Israel’s Interior Ministry has banned 1,200 African asylum seekers, set to be released from the controversial Holot detention center this week, from travelling to the city of Tel Aviv and the port city of Eilat.
The Israeli High Court of Justice ruled earlier this month that authorities could not hold asylum seekers in the detention center for longer than 12 months and those who have been held for more than a year were to be released within 15 days of the ruling.
The migrants are therefore due to be released this week over the course of two days—600 on Tuesday and 600 on Wednesday. Approximately 500 asylum seekers who have been held for less than a year in Holot will remain in the detention center.
Upon their departure from the center, they will be issued with temporary residence permits and identity cards which will restrict their access to both the cities. The order was given by Israeli interior minister, Silvan Shalom, the Times of Israel reported. If any of the migrants, regularly referred to by Israeli authorities as “infiltrators,” are found to be present in the cities they will be sent to another prison facility, Saharonim in the Negev Desert in southern Israel.
At their current detention center, Holot, migrants must report to a roll call twice a day but are able to leave the facility during the daytime, but in Saharonim they will not be allowed to leave at all. An amendment to the Israeli ‘Anti-Infiltration Law’ in December 2014 put the maximum time one can be held at the prison at three months.
Gerry Simpson, senior refugee researcher and advocate at Human Rights Watch, criticised the move by the Israeli government as an unlawful attempt to coerce the migrants into continuing their lives anywhere but Israel. “The authorities can only limit people’s movement—whether Israelis or foreign nationals—if they can show it’s the least restrictive measure necessary to protect national security, public order, or public health,” he says.
“So far, all we’ve seen are media reports of the Interior Ministry’s decision to issue people released from Holot with permits banning them from entering Tel Aviv and Eilat, without any apparent lawful reason,” he adds. “At this stage this therefore looks like the latest of a series of unlawful measures aimed at making Eritreans’ and Sudanese’ lives so miserable that they leave Israel.” The majority of African refugees who have arrived in Israel have settled in Tel Aviv, according to Human Rights Watch’s 2014 report entitled Make Their Lives Miserable.
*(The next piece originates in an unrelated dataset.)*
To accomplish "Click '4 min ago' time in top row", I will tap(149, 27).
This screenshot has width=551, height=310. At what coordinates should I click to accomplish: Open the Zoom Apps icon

Figures provided by the NGO show that of 64,498 foreign nationals had “irregularly” entered Israel between January 2006 and the end of 2013, of which 49,000 were Eritreans and Sudanese, a fifth of the total number of foreign nationals in Israel. In mid-June 2014, approximately 2,500 Eritreans and Sudanese were in detention in Israel.
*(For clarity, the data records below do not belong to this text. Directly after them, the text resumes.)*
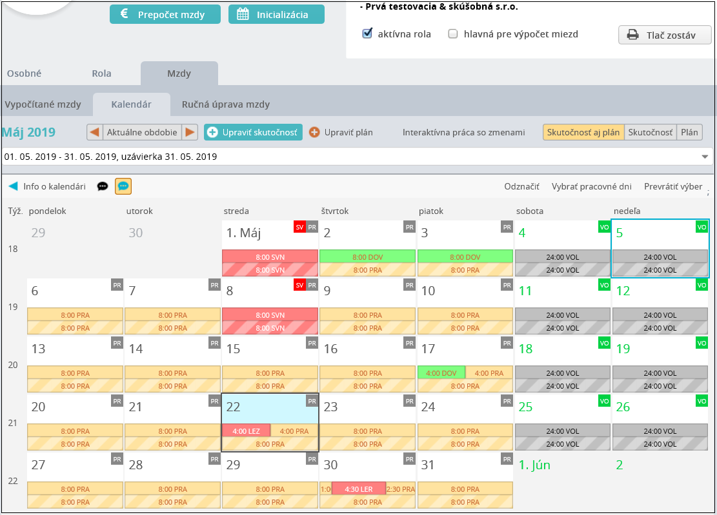The width and height of the screenshot is (717, 515).
Task: Uncheck the aktívna rola checkbox
Action: click(x=367, y=34)
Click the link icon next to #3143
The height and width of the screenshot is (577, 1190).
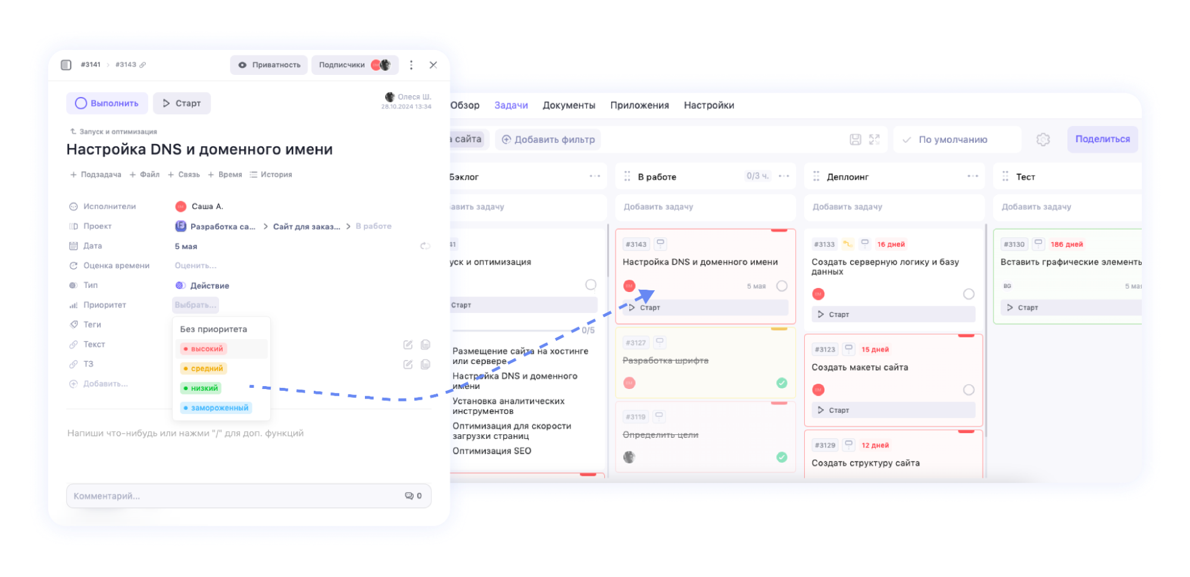coord(143,65)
Israel’s High Court ruled earlier this month to reject a petition by Israeli NGOs against the anti-infiltration law. The Holot detention center is controversial within Israel as authorities were previously permitted to detain asylum seekers there indefinitely without trial, before this was restricted to 20 months last December and then lowered to one year earlier in August, albeit still without a trial.
In April, it was revealed that Israel’s Interior Ministry would offer Eritrean and Sudanese asylum seekers the chance to “willingly” leave Israel to travel to an unidentified third country, believed to be either Uganda or Rwanda, or face a hearing and prison if they did not leave within 30 days.
“This move will encourage infiltrators to leave the borders of Israel in a safe and dignified manner, and will serve as an effective tool to fulfill our duty to the citizens of Israel—and south Tel Aviv in particular—to restore the fabric of life they were accustomed to,” Interior Minister Gilad Erdan said following the decision in April.
However, a Haaretz freedom of information request showed that of 8,335 Eritrean and Sudanese asylum seekers who left Israel in the last two and a half years, two-thirds had returned to the home countries they were attempting to flee and not “safe” third countries as the government claims.
Israel reportedly has the lowest asylum acceptance rate in the Western world, with less than 0.15% of asylum claims accepted since 2009.
An Interior Ministry spokesperson was not immediately available for comment.